Burger King announced Thursday it has halted corporate support for its 800-plus franchised restaurants in Russia.
The Restaurant Brands International chain said it will refuse approvals for any investment or expansion. The suspension also includes pausing operations, marketing and its supply chain.
Burger King’s announcement comes after a flurry of other U.S. fast-food chains — including its rival McDonald’s — suspended their corporate support to their Russian locations earlier this week as the Kremlin’s forces continued attacks on Ukraine.

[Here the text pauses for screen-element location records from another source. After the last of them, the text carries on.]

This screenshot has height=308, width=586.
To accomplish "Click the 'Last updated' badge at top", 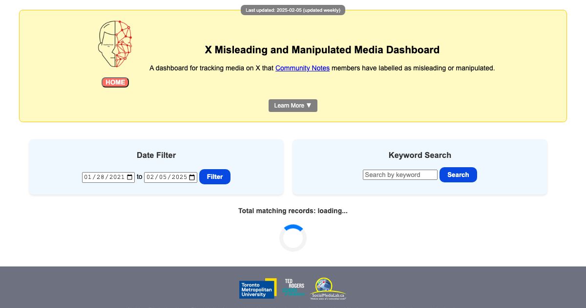I will pos(293,10).
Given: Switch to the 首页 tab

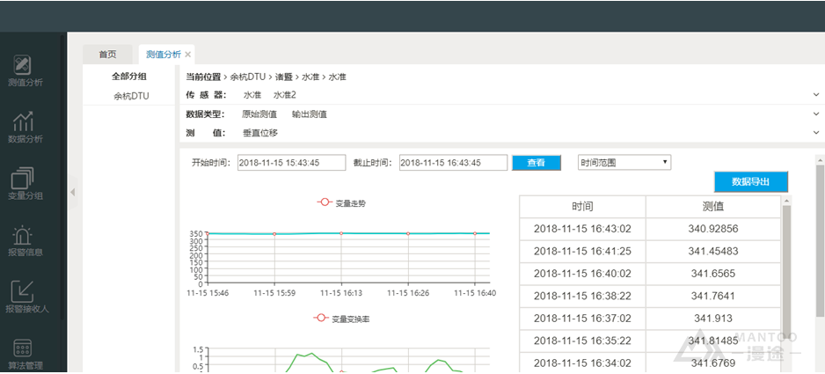Looking at the screenshot, I should tap(107, 55).
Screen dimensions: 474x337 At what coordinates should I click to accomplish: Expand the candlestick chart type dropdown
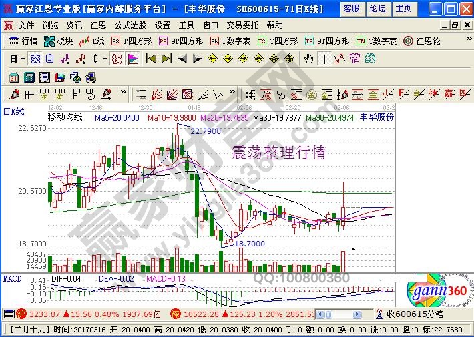(x=104, y=59)
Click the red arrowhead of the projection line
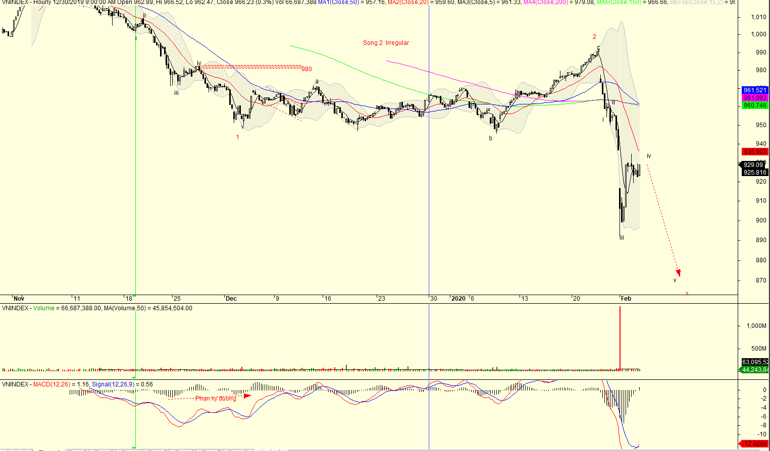Viewport: 770px width, 451px height. tap(678, 273)
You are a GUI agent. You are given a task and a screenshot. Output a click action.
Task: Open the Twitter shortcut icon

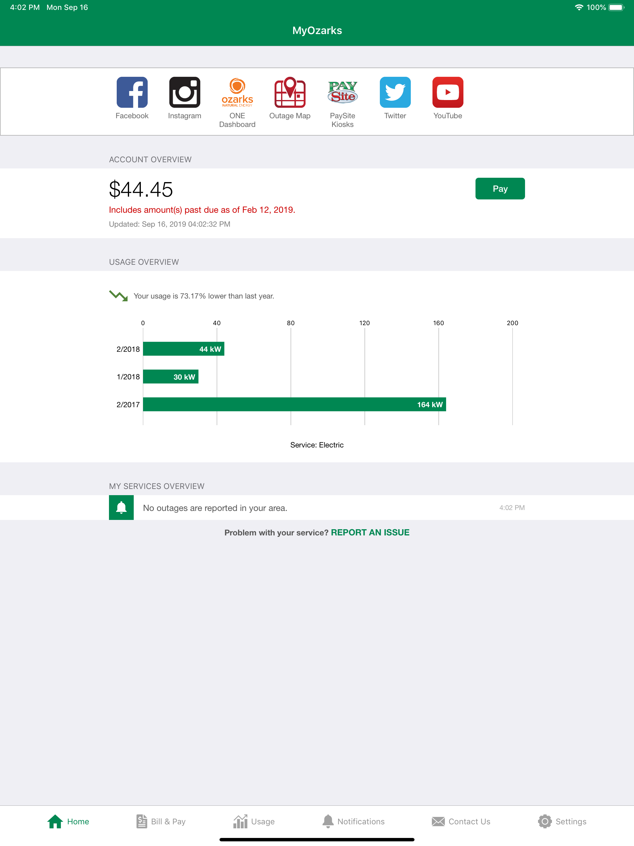click(x=395, y=92)
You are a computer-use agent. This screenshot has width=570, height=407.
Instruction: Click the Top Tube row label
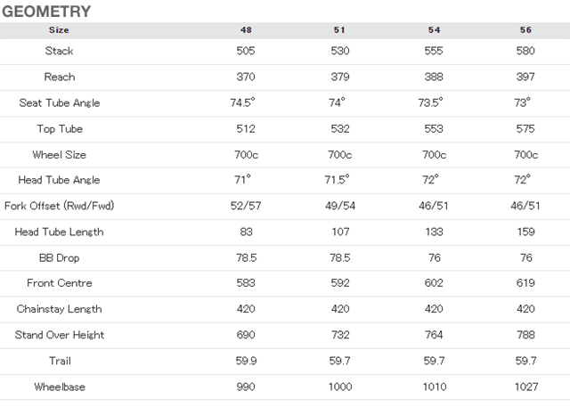click(60, 129)
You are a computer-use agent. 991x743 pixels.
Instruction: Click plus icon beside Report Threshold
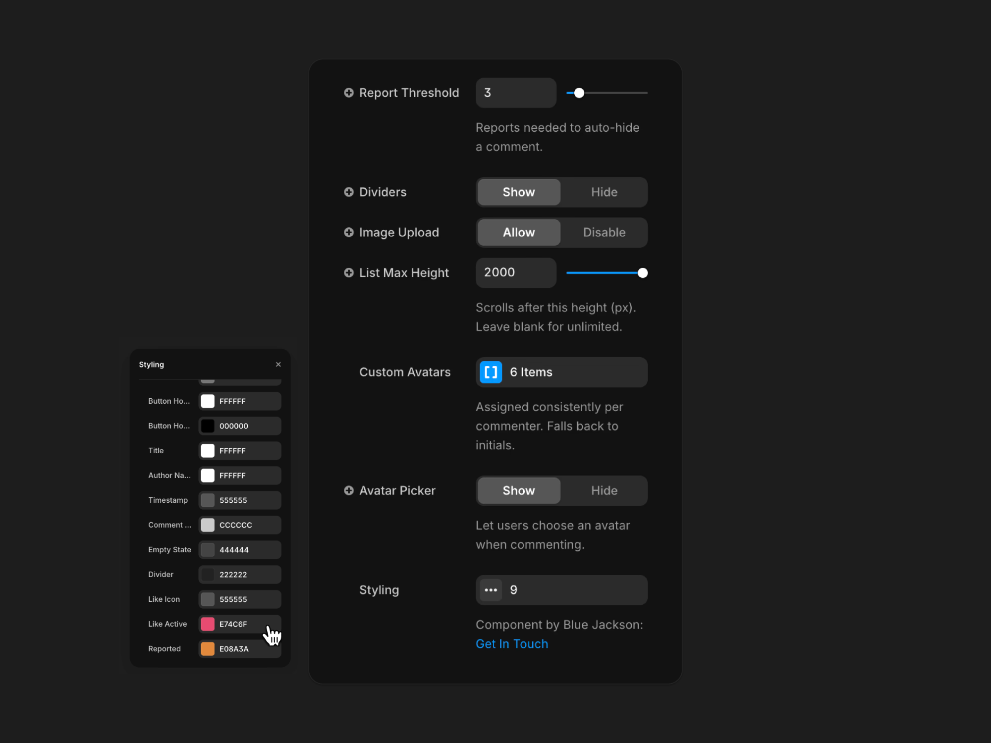coord(349,93)
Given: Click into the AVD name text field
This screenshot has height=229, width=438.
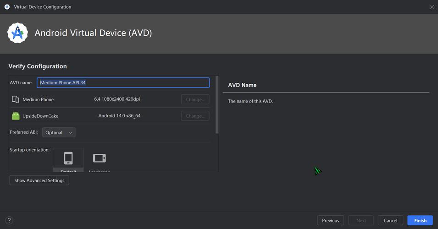Looking at the screenshot, I should coord(123,83).
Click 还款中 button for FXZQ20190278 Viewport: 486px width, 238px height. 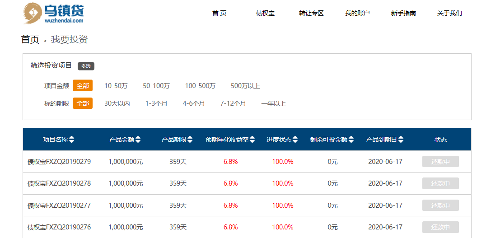pos(440,183)
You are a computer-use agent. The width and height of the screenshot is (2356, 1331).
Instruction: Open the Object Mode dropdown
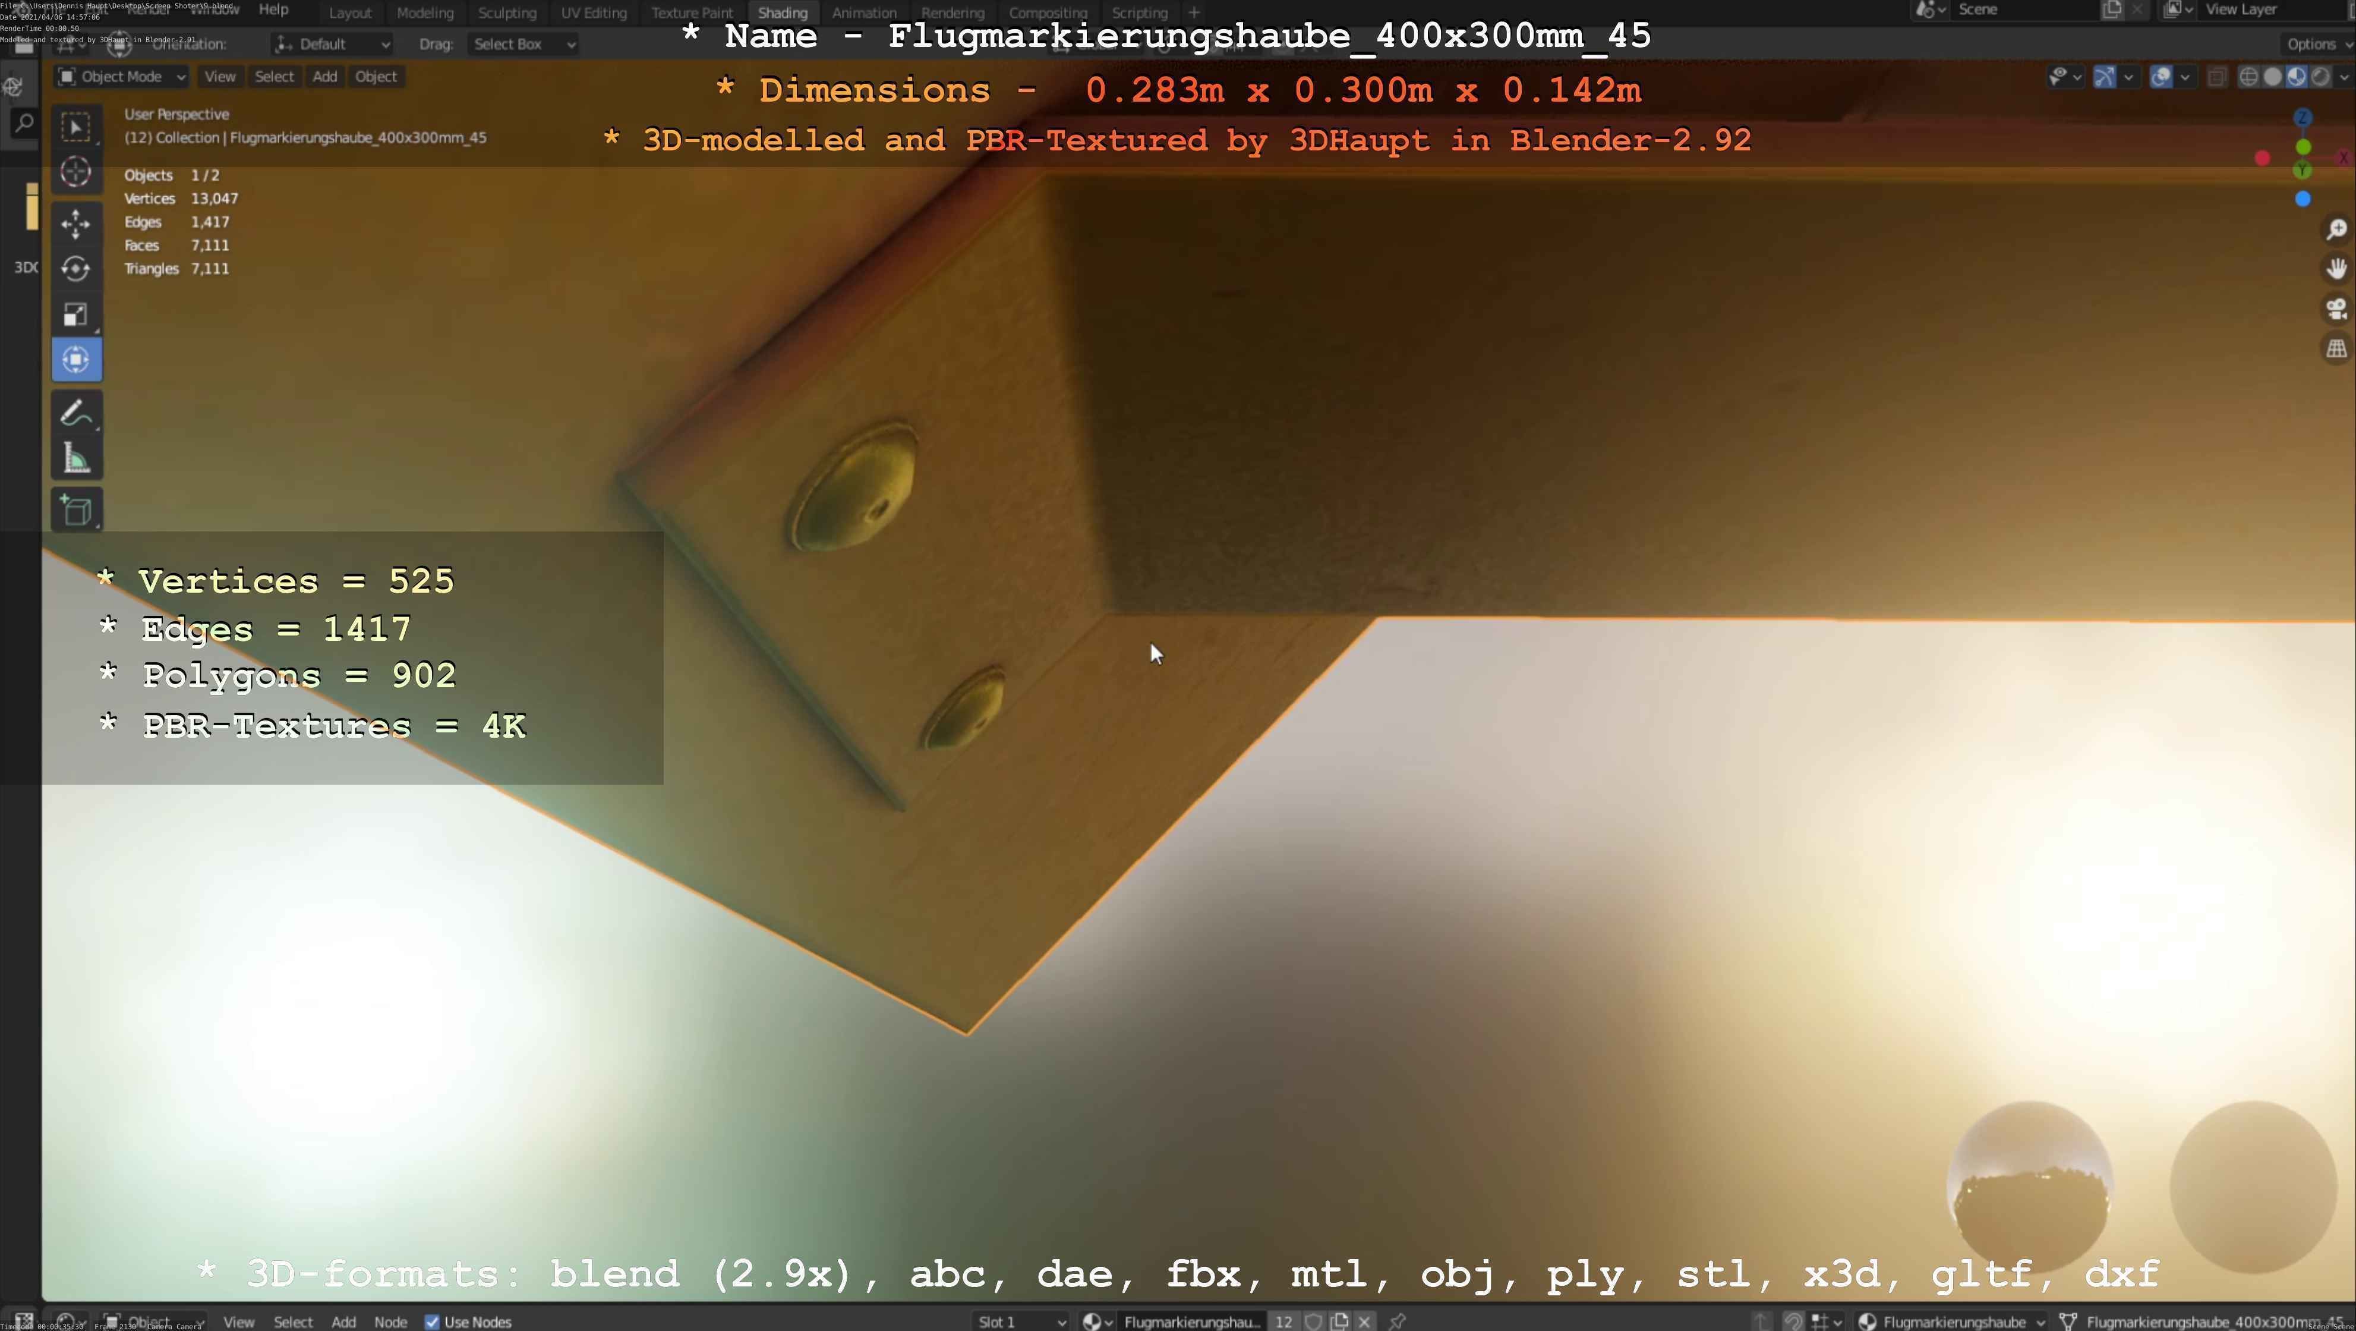click(122, 77)
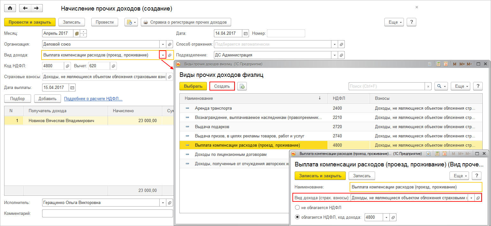491x226 pixels.
Task: Select radio button не облагается НДФЛ
Action: 298,208
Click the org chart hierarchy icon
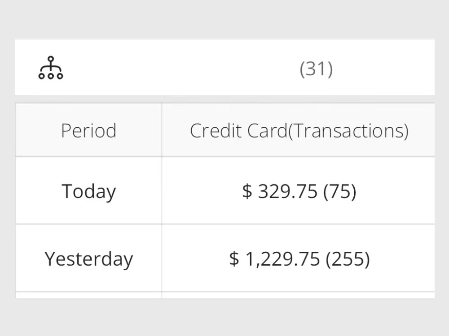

McDonald’s has the largest exposure to Russia since the majority of its restaurants there are owned by the company. CFO Kevin Ozan said Wednesday that the company is currently estimating that temporarily shuttering its Russian locations and pausing operations will cost it $50 million per month.
Other U.S. restaurant companies won’t be as hurt by their symbolic step backs. Restaurant Brands, for example, receives less than 1% of its total revenue from Russia, according to FactSet. Starbucks, Yum Brands and Papa John’s have all announced plans to pause Russian operations, but most of those chains’ locations in the country are run by local franchisees.
Restaurant Brands had previously committed to redirect any profits from Russian-franchised locations to humanitarian aid for Ukrainian refugees.